On avait découvert son originalité en 2014 avec Avant l’orage. Puis Les jeunes mortes, mi-reportage, mi-roman, avait en 2015 fait ressortir encore davantage le talent qu’elle a de naviguer entre réalisme cruel et sensations d’étrangeté dominées par une question qui revient en permanence : qu’est-ce que l’être humain ? L’Argentine Selva Almada revient avec son deuxième roman dans lequel se confirme encore sa force et sa sensibilité.
Photo : NODAL Cultura/Métailié
Deux moribonds gisent au pied de la grande roue d’une fête foraine, dans un village ignoré de tous, sauf de ses habitants. Ce sont deux jeunes gens, tout juste sortis de l’adolescence. La bagarre a mal tourné. Depuis leur brouillard, dans la confusion de leur cerveau, se reconstituent leurs courtes existences, tellement semblables. On a toute une série de magnifiques portraits de gens modestes qui peuvent tour à tour être misérables et magnifiques : la reine de beauté locale qui rêve du grand amour et le jeune artisan qui aime un peu trop jouer et parier, on entre dans les familles qui ressemblent à des milliers d’autres.
Ce sont les femmes qui s’en sortent le mieux, dignes, intelligentes, efficaces. La beauté de ces portraits vient en particulier de leur normalité ; elles hausseraient les sourcils, étonnées, si on leur disait qu’elles sont les «héroïnes» d’un roman. Et pourtant elles le sont.
Les chapitres, très courts, très denses, font alterner dans une construction rigoureuse les sensations des six personnages principaux, les deux adolescents et leurs parents. Chaque page est une scène familiale volée à l’intimité qui met sous un éclairage froid un bref geste de tendresse filiale ou un mouvement de violence soudaine d’un mari qui pourtant est au fond un brave homme.
Les deux adolescents sont nés le même jour dans le même village, leurs pères eux aussi se connaissent depuis toujours. Ils ne savent plus ce qui avait motivé la haine réciproque qui les a opposés toute une vie et qui s’est maintenue au fil du temps. Les jeunes gens, après des années d’amitié innocente, ont fini par adopter le schéma imposé.

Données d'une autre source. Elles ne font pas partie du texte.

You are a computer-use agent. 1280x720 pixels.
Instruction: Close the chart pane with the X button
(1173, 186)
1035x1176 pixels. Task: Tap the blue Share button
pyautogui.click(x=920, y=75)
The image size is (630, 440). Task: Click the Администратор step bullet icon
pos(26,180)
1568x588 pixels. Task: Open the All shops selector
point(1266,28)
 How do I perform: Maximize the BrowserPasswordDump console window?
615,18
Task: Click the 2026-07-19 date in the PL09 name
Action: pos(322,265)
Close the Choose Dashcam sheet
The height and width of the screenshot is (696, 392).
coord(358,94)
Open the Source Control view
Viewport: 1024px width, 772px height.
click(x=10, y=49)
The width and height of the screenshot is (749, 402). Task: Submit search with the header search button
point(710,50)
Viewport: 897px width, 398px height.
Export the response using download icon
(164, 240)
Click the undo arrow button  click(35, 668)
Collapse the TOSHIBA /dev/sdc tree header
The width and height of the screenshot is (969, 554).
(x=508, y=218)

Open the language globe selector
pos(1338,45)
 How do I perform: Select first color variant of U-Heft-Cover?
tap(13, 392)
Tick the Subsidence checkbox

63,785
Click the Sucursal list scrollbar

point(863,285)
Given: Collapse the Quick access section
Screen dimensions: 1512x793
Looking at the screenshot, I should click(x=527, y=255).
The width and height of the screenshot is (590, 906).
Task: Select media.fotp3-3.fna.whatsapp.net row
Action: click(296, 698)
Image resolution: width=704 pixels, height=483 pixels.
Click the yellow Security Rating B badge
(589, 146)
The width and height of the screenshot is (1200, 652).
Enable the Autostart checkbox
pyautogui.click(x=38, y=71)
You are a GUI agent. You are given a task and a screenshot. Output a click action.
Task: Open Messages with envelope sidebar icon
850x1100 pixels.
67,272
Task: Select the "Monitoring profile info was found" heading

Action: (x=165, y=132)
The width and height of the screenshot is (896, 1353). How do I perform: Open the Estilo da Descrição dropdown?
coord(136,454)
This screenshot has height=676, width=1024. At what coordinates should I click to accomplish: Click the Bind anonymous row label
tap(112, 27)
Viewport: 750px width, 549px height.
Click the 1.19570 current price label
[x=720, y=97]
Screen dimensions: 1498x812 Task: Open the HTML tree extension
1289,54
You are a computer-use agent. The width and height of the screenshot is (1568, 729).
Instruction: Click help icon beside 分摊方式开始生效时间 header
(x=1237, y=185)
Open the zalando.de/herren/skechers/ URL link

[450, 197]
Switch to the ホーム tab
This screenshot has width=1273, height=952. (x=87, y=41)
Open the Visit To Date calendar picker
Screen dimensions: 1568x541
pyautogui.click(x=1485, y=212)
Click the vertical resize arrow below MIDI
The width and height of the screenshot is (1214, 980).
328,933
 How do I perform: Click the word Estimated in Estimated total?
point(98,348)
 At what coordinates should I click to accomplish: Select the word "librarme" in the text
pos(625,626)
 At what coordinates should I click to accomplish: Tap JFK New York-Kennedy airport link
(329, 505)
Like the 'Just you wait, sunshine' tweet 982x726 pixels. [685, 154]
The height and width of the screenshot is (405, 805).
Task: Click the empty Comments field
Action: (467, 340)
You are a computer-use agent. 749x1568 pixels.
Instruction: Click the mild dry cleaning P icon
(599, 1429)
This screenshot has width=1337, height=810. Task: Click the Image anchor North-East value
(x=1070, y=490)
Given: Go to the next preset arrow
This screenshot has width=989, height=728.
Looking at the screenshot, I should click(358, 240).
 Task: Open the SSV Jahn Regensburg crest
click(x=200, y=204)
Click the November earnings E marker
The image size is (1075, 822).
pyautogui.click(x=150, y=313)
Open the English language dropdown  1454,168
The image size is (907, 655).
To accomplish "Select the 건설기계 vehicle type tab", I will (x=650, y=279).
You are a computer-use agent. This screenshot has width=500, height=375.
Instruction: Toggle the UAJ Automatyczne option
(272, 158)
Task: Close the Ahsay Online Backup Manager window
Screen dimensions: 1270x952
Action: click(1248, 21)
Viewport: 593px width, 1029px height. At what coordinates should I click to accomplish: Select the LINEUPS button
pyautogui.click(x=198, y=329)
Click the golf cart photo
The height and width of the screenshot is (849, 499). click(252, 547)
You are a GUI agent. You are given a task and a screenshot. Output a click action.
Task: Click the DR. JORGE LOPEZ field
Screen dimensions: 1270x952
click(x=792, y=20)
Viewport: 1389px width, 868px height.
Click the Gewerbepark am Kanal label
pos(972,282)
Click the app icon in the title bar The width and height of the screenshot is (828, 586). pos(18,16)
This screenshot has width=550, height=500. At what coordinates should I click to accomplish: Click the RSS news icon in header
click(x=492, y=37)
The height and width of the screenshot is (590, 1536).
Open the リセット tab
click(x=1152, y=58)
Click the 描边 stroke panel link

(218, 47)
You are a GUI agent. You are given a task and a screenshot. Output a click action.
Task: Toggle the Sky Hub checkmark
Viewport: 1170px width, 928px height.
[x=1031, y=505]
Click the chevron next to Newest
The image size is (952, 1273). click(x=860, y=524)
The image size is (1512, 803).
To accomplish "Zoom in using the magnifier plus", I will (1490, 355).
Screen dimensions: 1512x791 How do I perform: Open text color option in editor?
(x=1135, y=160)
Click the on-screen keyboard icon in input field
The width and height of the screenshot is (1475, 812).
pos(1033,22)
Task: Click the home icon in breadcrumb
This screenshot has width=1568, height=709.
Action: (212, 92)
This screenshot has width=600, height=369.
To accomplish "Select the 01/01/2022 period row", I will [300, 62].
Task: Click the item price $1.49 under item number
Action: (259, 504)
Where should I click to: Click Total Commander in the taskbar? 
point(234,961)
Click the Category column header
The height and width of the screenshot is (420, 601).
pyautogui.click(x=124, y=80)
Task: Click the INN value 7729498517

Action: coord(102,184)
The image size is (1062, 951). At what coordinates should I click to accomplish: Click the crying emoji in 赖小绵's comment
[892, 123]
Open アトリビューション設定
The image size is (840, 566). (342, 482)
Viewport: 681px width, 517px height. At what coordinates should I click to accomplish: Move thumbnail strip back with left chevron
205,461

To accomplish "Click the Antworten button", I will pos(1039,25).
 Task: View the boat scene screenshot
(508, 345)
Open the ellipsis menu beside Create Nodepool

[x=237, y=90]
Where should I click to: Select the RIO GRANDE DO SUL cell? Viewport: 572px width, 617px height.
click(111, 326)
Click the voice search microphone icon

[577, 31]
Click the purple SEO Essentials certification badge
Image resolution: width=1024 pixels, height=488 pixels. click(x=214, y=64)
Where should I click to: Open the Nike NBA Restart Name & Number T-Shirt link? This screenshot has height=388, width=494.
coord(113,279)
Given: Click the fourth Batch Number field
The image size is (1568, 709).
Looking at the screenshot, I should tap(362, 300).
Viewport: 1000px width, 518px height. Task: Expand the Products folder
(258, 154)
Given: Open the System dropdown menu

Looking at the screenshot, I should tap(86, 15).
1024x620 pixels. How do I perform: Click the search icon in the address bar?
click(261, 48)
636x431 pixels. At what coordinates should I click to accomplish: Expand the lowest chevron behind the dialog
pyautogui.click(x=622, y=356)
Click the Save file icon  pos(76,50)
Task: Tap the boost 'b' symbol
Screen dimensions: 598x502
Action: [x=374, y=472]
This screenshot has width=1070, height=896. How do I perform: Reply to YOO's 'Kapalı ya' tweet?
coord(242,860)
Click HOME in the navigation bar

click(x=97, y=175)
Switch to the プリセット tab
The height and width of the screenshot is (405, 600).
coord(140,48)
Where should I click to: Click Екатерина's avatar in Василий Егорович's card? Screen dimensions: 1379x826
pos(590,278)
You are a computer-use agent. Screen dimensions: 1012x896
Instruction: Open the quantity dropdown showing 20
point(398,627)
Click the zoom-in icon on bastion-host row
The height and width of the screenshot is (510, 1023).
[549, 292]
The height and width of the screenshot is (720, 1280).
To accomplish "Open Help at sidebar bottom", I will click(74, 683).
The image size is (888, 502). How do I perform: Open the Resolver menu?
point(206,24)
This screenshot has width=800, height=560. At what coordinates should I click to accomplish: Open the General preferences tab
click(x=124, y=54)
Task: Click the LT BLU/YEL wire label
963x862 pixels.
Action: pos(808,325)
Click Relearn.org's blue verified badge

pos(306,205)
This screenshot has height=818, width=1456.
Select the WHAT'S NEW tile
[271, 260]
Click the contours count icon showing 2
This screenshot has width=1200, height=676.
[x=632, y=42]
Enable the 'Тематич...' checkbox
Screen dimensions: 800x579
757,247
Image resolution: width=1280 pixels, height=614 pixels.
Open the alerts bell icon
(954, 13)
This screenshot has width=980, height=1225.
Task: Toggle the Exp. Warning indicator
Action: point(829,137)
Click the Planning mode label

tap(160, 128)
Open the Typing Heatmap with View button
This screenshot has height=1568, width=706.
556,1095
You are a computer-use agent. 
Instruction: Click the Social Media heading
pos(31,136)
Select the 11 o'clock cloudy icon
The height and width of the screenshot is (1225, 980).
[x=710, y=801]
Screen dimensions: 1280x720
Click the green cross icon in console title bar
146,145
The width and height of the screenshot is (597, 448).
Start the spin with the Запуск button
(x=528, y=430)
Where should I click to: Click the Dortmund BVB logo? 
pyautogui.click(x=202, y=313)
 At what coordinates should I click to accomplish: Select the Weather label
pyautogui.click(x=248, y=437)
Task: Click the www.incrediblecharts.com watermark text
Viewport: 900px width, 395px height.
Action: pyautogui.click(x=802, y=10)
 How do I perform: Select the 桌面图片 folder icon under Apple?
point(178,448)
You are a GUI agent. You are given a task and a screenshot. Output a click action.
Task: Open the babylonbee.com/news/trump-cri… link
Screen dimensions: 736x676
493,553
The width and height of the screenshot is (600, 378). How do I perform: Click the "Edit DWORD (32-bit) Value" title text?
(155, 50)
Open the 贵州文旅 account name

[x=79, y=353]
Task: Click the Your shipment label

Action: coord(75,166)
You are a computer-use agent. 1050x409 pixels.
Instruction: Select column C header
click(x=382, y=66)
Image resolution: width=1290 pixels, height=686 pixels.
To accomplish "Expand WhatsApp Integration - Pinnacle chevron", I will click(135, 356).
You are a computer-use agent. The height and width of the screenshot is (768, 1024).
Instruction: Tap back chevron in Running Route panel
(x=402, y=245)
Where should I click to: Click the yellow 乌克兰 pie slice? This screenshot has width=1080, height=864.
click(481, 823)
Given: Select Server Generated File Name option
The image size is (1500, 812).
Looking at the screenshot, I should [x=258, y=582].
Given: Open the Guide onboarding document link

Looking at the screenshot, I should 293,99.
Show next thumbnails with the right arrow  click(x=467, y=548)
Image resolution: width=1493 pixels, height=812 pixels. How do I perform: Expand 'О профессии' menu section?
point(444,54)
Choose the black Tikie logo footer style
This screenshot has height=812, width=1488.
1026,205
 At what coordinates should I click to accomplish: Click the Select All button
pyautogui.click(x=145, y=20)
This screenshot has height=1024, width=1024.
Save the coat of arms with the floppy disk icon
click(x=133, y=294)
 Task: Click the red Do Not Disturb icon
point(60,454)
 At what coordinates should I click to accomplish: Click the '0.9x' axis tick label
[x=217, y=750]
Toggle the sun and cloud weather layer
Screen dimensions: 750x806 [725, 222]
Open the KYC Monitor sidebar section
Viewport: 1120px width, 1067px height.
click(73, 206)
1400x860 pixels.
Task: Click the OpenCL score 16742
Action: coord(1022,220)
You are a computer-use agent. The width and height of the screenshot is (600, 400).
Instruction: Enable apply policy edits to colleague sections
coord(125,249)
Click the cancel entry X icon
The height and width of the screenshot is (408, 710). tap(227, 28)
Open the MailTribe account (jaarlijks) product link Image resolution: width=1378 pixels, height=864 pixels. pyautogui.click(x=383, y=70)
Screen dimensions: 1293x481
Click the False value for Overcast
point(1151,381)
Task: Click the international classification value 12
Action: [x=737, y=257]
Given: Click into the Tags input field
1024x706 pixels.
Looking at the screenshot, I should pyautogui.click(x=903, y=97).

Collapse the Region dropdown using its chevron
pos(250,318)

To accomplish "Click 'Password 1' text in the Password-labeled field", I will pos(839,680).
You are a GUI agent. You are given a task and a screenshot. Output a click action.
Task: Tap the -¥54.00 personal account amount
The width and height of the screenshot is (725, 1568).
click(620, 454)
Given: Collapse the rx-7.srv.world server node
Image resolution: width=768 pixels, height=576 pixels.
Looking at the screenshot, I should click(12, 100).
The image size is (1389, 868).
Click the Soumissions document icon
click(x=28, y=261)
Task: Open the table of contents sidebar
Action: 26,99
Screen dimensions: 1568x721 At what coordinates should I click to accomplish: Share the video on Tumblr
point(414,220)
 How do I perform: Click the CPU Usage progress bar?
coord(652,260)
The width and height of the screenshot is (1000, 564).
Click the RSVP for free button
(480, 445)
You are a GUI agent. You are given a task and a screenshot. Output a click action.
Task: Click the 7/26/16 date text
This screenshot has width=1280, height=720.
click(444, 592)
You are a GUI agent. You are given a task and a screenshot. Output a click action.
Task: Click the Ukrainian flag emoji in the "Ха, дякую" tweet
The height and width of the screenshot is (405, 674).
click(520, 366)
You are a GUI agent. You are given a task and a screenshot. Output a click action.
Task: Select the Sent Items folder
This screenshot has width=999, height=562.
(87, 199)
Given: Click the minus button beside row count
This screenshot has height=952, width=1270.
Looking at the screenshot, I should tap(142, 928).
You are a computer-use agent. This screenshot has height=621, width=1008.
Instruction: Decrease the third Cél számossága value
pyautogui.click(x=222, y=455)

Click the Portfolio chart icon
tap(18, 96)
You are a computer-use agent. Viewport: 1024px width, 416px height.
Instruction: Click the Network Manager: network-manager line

Selva Almada nous emmène dans un tableau hyperréaliste de la province argentine, mais qui pourrait être ailleurs, presque partout en fait, tant elle va en profondeur pour décrire non seulement Marciano et Pajarito, les deux ados, leurs parents et leurs frères et sœurs, mais tout jeune défavorisé, toute famille de quartier ou de village pauvre, tout être humain, jeune ou vieux qui lutte pour exister et qui le fait sans panache, sans orgueil et sans complexe, naturellement. Il y a aussi quelque chose de la tragédie antique dans ce roman : le destin inexorable qui s’acharne, mais ce n’est pas sur des dieux, des demi-dieux ou des «héros», c’est sur des gens ordinaires, et ils subissent peut-être avec plus de dignité que les protagonistes d’Eschyle ou de Sénèque.
Selva Almada, qui s’est penchée sur les terribles cruautés faites aux filles et aux femmes et qui continue à militer sans répit contre toute violence machiste, prouve une nouvelle fois avec Sous la grande roue qu’elle compte parmi les très grands créateurs argentins.
Christian ROINAT
Sous la grande roue de Selva Almada, traduit de l’espagnol (Argentine) par Laura Alcoba, éd. Métailié, 176 p., 18 €. Selva Almada en espagnol : Ladrilleros, ed. Mardulce, Buenos Aires / Chicas muertas / El mono en el remolino (notas de rodaje), ed. Literatura Random House / El viento que arrasa, ed. Mardulce, Madrid. Selva Almada en français : Après l’orage / Les jeunes mortes, éd. Métailié.
Selva Almada est née en 1973 à Villa Elisa (Entre Ríos) et a suivi des études de littérature à Paraná, avant de s’installer à Buenos Aires, où elle anime des ateliers d’écriture. Son premier roman, Après l’orage (Métailié), a reçu un excellent accueil critique.